Text extract =

※ ※ ※

To read previous letters, go here.
Letters to the NL East, part 3
Dear Florida Marlins,
Like most  embarrassing franchises, you didn’t do anything real exciting this offseason.  Oh sure, you signed John Buck, a very nice catcher, but he’s not going to fill the void left by Uggla in his contract year. You paid too much for Javier Vazquez, who was basically terrible last year and was looking for a cozy place to pitch himself into oblivion, and you won’t even get draft picks for him if he does have a good year and bolts.
Kudos though for spending more money this year, if only slightly.  Obviously we all know it’s an attempt to garner a little bit of interest going into a new stadium in 2012.  I can’t help but wonder if you even care how well the team does this year, as long as it looks like it’s going to be better in 2012.  The Mets set attendance highs leaving Shea Stadium, but it looks like the Marlins may set attendance lows leaving Sun Life Stadium.  The only question is if you’ll have more fans in the stands than names for the stadium.

※ ※ ※

Dataset extract =
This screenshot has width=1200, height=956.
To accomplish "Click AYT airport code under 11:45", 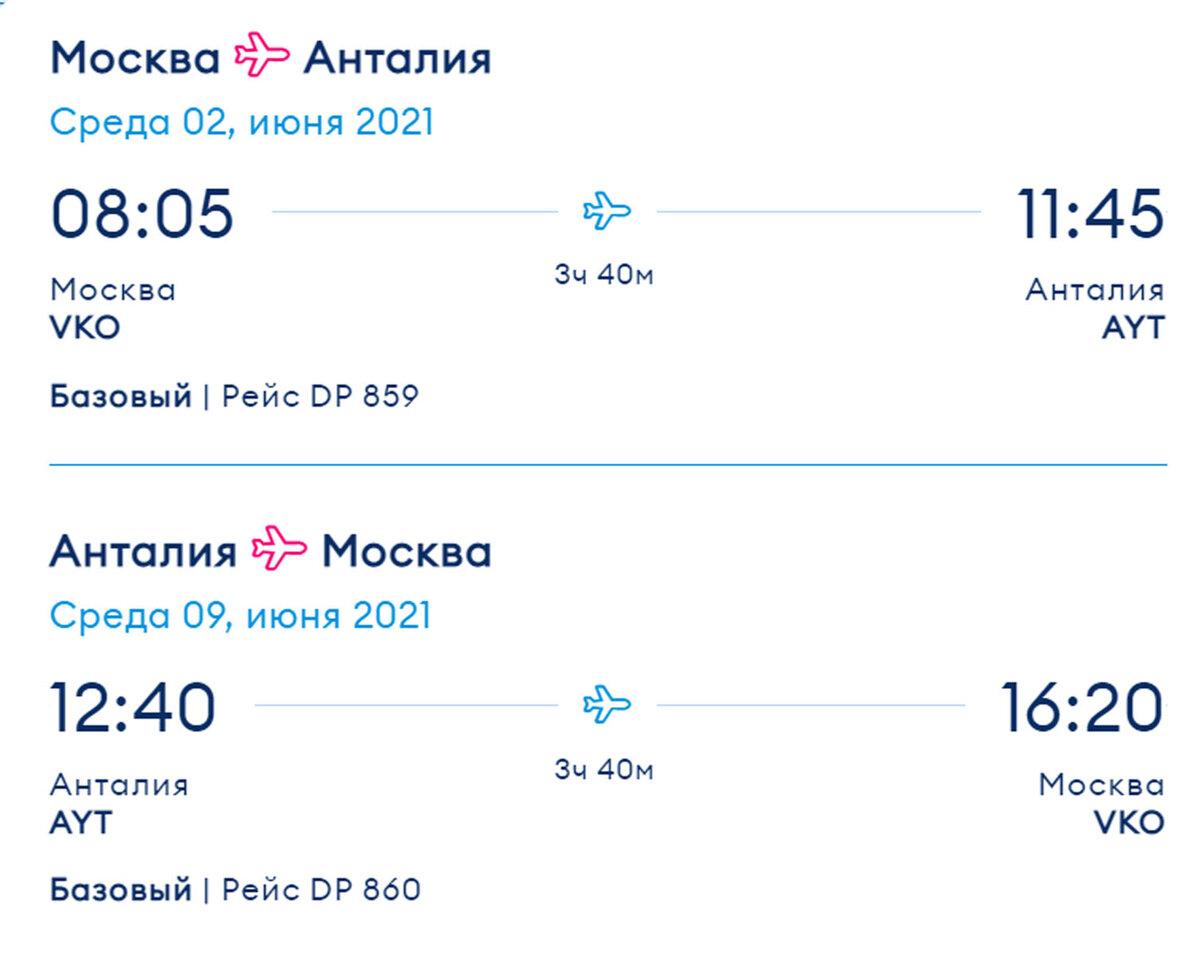I will click(1133, 328).
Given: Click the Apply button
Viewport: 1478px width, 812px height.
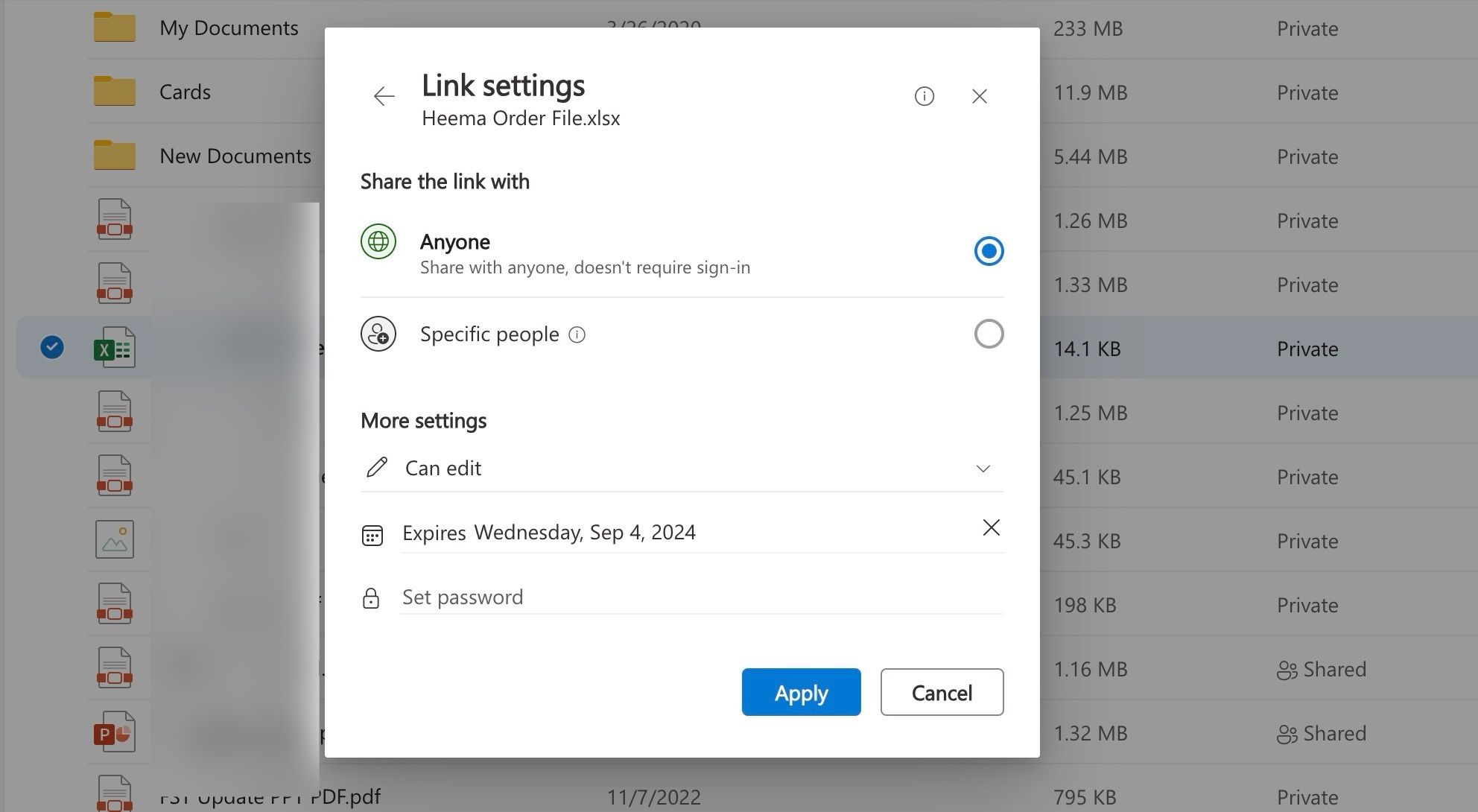Looking at the screenshot, I should [801, 692].
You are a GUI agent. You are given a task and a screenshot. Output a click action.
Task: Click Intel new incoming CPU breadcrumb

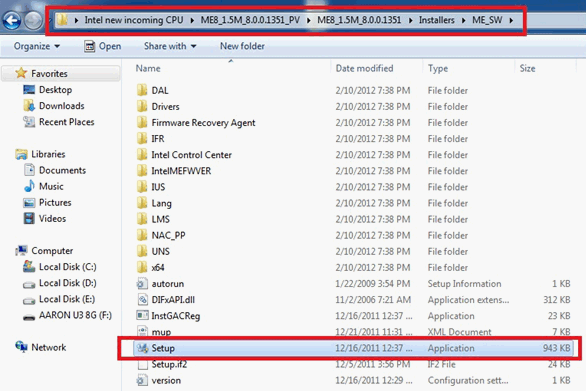coord(134,20)
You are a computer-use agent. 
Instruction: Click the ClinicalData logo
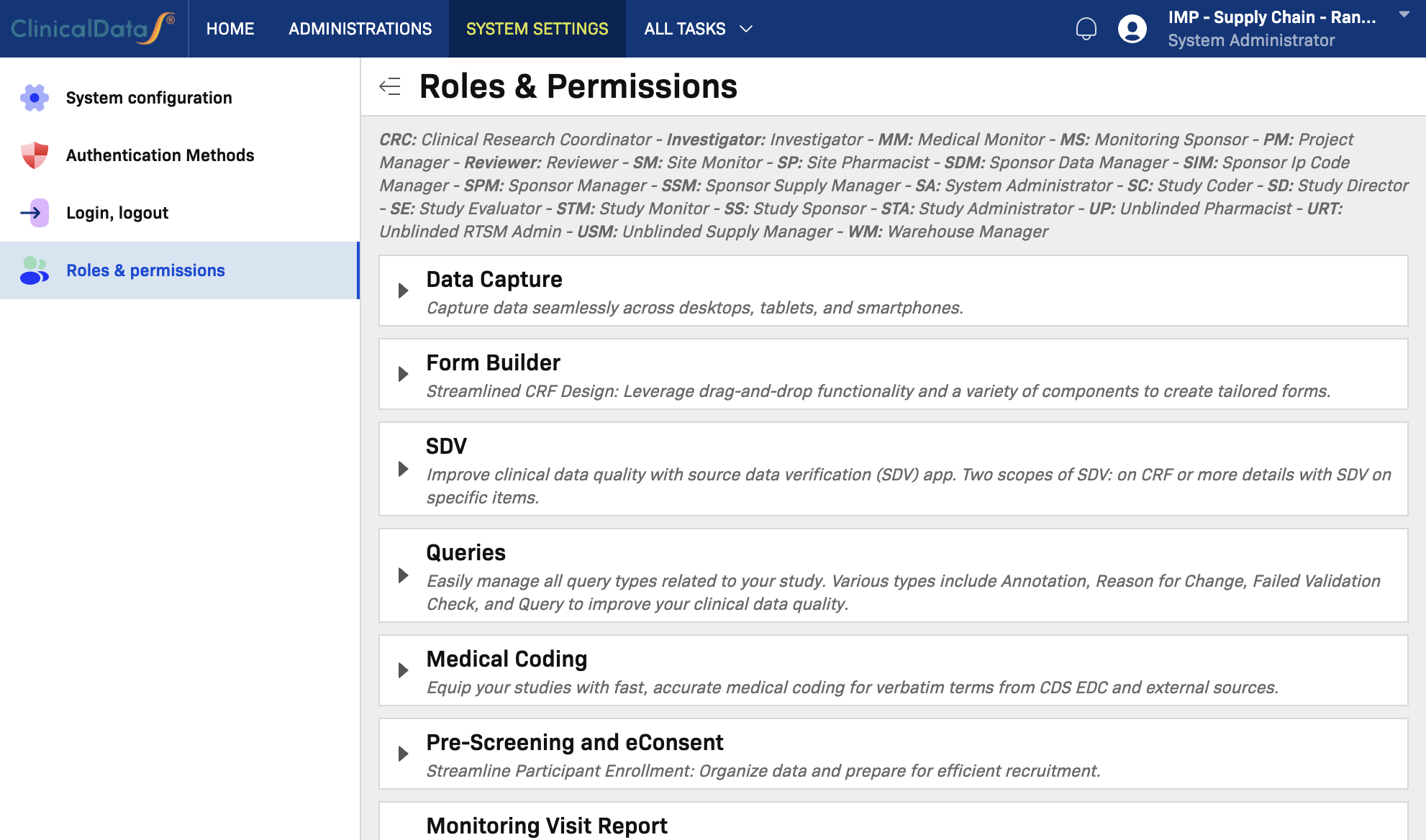[x=92, y=28]
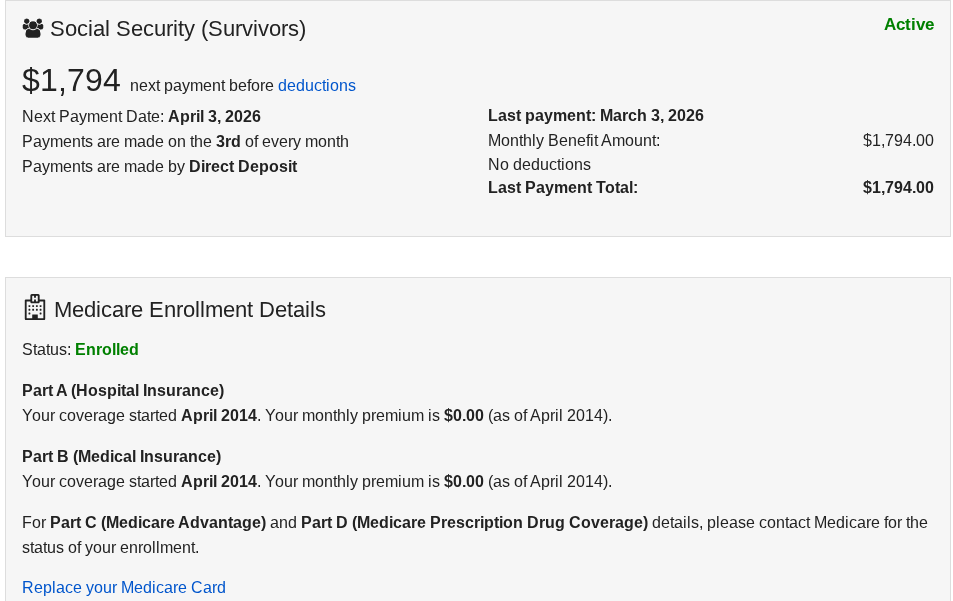Open the Replace your Medicare Card link
Screen dimensions: 953x601
(x=124, y=588)
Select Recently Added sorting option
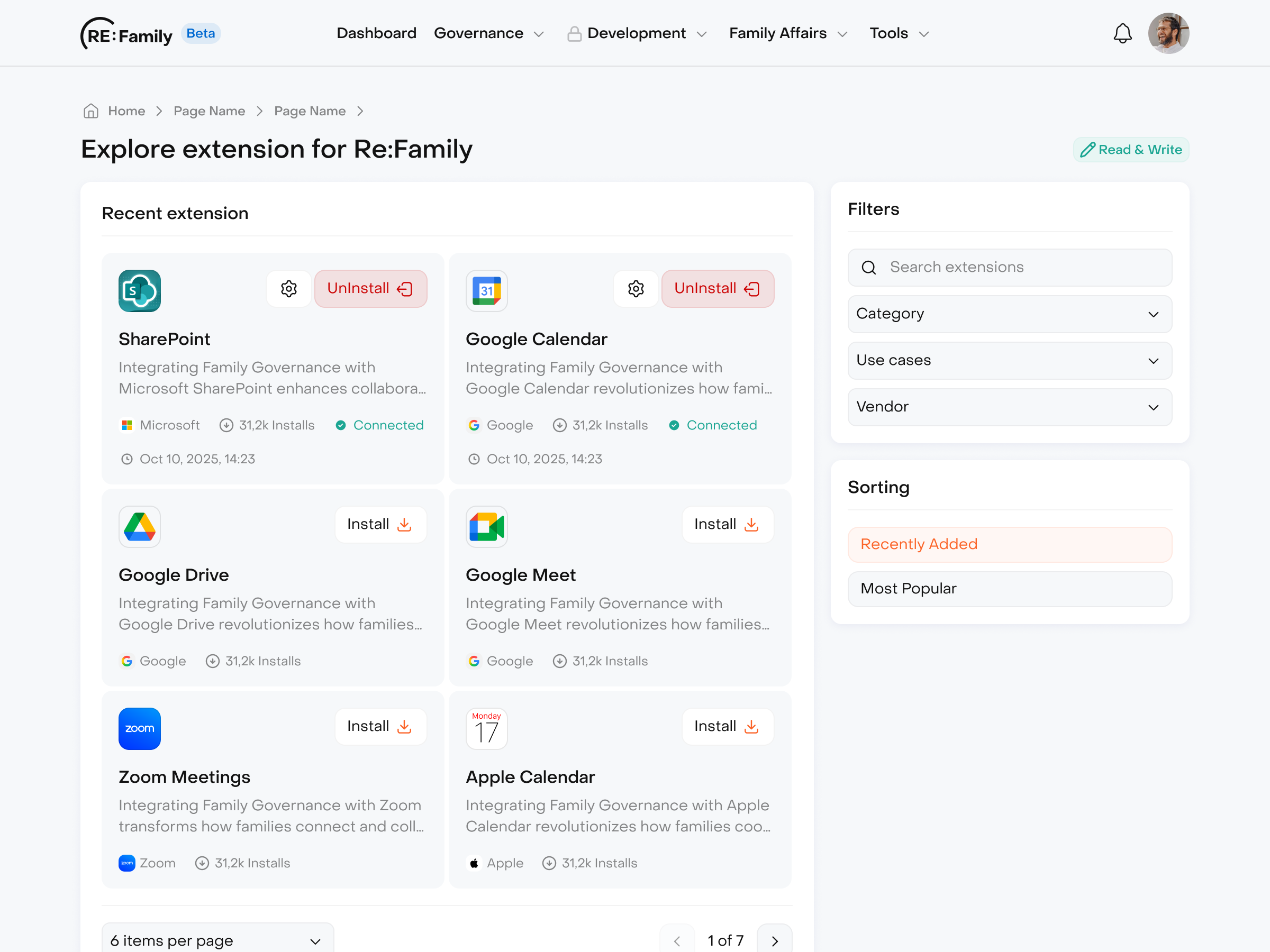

※ ※ ※

Task objective = Put this sentence from the letter to the Florida Marlins into Spanish: "The only question is if you'll have more fans in the stands than names for the stadium." The listing is separate material, apart from the letter to the Florida Marlins.

Correct answer = La única pregunta es si tendrán más aficionados en las gradas que nombres para el estadio.